The English Department of Health therefore identified a real opportunity to develop the skills and capabilities of National Institute for Health Research (NIHR) leaders and enable them to make a real difference to the health research environments in which they work. It commissioned the NIHR Leadership Programme in January 2009 against a backdrop of an increasing emphasis on high quality clinical research in the NHS in the wake of Best Research for Best Health and the Cooksey Report, and a need to deliver high quality research within the NHS. In this context, the programme itself can be thought of as a 'science policy intervention'.
The leadership programme is delivered by the Ashridge Business School and the initial phase ended in March 2012. The second phase of the programme will commence in April 2012.
RAND Europe recently completed an evaluation of the first phase of the National Institute for Health Research (NIHR) Leadership Programme in an effort to help the English Department of Health consider the extent to which the programme has helped to foster NIHR's aims, extract lessons for the future, and develop plans for the next phase of the leadership programme. The findings were published today in a Technical Report.

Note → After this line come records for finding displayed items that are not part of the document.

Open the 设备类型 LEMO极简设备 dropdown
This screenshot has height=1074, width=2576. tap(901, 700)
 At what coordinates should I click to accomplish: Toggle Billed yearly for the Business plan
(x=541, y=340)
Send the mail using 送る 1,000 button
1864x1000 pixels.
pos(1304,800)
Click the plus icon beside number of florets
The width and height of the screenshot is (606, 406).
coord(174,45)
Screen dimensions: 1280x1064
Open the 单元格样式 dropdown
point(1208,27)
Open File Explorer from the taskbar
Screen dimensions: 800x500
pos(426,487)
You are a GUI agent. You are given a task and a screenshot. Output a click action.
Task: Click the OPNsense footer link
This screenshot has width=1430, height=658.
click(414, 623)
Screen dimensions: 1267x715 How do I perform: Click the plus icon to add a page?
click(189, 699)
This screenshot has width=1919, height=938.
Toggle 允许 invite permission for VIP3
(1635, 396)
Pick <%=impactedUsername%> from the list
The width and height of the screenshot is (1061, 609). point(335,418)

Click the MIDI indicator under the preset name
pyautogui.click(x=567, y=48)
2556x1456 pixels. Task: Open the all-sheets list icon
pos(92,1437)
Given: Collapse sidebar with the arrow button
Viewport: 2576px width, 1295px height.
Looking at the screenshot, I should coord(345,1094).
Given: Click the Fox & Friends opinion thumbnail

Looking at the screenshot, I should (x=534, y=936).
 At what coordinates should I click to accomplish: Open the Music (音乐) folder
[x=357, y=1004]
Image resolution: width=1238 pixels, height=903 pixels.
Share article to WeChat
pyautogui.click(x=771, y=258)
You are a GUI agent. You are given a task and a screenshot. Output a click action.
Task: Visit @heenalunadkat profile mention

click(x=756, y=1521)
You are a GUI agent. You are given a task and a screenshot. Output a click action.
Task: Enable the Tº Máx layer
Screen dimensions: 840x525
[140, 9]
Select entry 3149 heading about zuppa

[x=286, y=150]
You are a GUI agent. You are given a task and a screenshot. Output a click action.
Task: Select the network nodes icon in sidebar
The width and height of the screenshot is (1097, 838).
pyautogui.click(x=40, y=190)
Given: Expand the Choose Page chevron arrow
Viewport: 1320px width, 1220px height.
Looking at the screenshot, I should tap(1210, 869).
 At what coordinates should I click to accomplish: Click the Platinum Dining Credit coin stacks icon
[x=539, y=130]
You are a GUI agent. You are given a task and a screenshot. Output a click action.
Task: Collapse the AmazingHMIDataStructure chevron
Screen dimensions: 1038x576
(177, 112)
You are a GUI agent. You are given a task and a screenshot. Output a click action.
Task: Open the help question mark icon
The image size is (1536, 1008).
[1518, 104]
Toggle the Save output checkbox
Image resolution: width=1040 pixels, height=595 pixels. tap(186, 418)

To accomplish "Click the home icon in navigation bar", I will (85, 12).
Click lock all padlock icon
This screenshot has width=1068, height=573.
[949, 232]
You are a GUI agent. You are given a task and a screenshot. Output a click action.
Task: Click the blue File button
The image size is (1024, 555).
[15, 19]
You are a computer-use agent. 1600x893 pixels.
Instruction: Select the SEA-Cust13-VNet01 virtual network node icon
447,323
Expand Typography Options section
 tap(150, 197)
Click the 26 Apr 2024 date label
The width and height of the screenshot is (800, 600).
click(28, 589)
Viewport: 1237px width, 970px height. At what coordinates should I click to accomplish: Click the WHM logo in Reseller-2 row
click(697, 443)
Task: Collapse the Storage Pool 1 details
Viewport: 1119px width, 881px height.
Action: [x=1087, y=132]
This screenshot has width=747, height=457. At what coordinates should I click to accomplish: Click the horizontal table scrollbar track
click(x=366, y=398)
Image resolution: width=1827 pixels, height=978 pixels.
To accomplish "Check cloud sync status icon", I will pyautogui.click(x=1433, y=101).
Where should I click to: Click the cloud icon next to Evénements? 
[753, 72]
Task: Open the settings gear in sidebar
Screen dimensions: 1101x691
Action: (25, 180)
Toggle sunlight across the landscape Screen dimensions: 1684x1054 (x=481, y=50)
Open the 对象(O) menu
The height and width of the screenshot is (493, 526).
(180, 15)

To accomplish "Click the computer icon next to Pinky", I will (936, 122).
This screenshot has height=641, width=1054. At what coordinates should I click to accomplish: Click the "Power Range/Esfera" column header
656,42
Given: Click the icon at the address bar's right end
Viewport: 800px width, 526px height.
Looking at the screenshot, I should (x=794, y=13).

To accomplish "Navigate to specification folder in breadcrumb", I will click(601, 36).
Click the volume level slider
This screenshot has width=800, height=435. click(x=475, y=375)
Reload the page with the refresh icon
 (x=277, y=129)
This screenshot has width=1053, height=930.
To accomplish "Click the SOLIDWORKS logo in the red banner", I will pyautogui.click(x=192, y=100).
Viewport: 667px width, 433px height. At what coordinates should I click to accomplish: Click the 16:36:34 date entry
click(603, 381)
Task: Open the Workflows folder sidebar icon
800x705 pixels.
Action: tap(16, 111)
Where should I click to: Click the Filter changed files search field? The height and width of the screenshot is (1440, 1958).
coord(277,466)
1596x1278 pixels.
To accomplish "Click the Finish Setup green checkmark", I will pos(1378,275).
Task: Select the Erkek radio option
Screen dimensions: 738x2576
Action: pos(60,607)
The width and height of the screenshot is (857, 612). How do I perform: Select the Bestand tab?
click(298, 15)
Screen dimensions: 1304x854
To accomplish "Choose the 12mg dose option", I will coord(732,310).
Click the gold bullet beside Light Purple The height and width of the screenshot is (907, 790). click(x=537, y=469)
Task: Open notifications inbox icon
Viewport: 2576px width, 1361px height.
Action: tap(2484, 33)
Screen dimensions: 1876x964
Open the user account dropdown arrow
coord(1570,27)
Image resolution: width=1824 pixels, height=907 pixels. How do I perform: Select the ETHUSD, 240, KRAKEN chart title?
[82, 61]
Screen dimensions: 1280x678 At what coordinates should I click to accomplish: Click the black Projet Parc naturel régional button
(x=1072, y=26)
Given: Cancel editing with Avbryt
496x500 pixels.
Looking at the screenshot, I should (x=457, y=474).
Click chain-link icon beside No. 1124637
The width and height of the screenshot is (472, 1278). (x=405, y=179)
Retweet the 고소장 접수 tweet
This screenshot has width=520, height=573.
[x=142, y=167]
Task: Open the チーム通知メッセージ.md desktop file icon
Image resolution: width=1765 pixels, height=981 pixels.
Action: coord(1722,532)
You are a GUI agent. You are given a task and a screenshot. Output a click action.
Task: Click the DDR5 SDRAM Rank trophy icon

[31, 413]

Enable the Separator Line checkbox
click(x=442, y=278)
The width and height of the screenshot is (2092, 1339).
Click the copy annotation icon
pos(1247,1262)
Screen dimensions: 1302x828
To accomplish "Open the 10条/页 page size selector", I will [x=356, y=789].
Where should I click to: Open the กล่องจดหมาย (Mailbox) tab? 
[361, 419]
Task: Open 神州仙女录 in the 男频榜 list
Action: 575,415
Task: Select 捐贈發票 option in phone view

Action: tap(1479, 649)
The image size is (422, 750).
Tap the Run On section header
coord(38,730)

The main purpose of the evaluation was to evaluate the leadership programme against its three core objectives:
- developing individuals as research leaders
- building research team leadership capability, and
- fostering leadership in the wider research community.
Overall, we found that the leadership programme is well received by participants and fills an important gap in academic and clinical researchers’ professional development. To this end, the leadership programme has met the first objective and for many participants the programme had either a ‘major’ or ‘significant’ impact on their personal approach to leadership.
The second objective of building research team leadership is also being met, but there are some gaps in linking research team leadership to institutional leadership and improved research performance.
The third objective is not yet being met to the extent that it could be, although progress has been made towards this and we would expect this to continue into the future if the programme is strengthened according to our recommendations.
Finally, we conclude that there is an opportunity to consider the role of the programme as a science policy intervention to improve health research and, ultimately, patient outcomes in the NHS. In this light, there is no ‘end’ to leadership and we propose that leadership should sit at the core of NIHR science policy.